Banana Prince is a 2D platform game for the Nintendo Entertainment System (NES). It was released in Japan by Takara on December 20, 1991. The German version, released in February 1992, features slightly different graphics and gameshow questions.

Gameplay 

As an Island Native, the Banana Prince is on a quest to retrieve the stolen weapons of the island; along the way he'll pick up companions and even appear on a game show, which allows you to warp to another level. Like Jack and the Beanstalk, he has with him a bag of seeds that allows him to grow a flower and climb it. There are also hidden platforms, and doors that can only be reached by collecting flower tokens (which allow him to grow a bigger flower).

Development and release

Reception 

Banana Prince was met with mixed reception from critics since its release.

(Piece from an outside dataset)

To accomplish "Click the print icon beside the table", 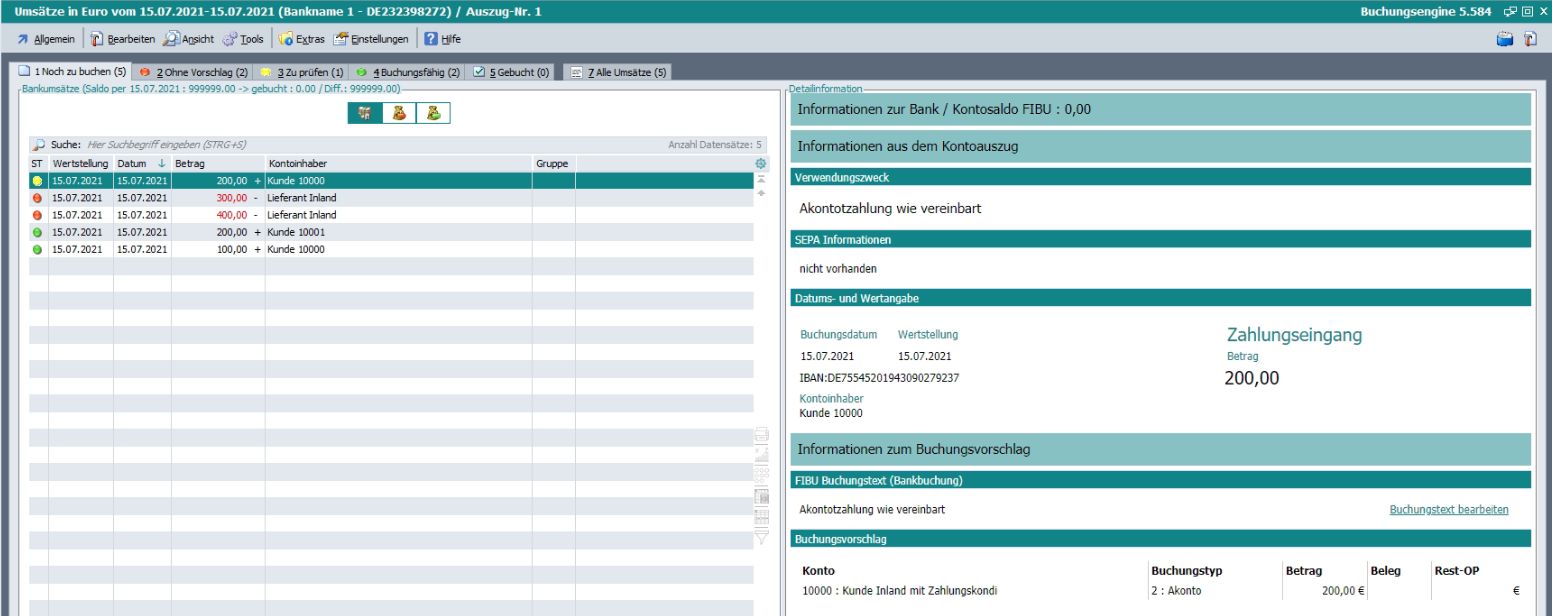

Aktueller Software Markts Thomas Morgen commended the plant-growing mechanic and overall playability but felt mixed in regards to the audiovisual presentation, stating that the game was "rather boring". Likewise, Mega Funs Markus Appel and Sandrie Souleiman felt that the visuals were bearable but praised the music. Both Appel and Souleiman liked the question-based bonus rounds due to their simplicity as well as the story but ultimately remarked that it was an above-average title due to lack of direction. In contrast, Video Games Stephan Englhart noted that its focus on collecting fruit was fresh and gave positive remarks to the varied character animations, technical presentation, precise controls and graphically varied stages. Total!s Thomas Hellwig commented that its gameplay and controls were good but the rest was "rather sloppy" due to the visuals, music and poor text translation.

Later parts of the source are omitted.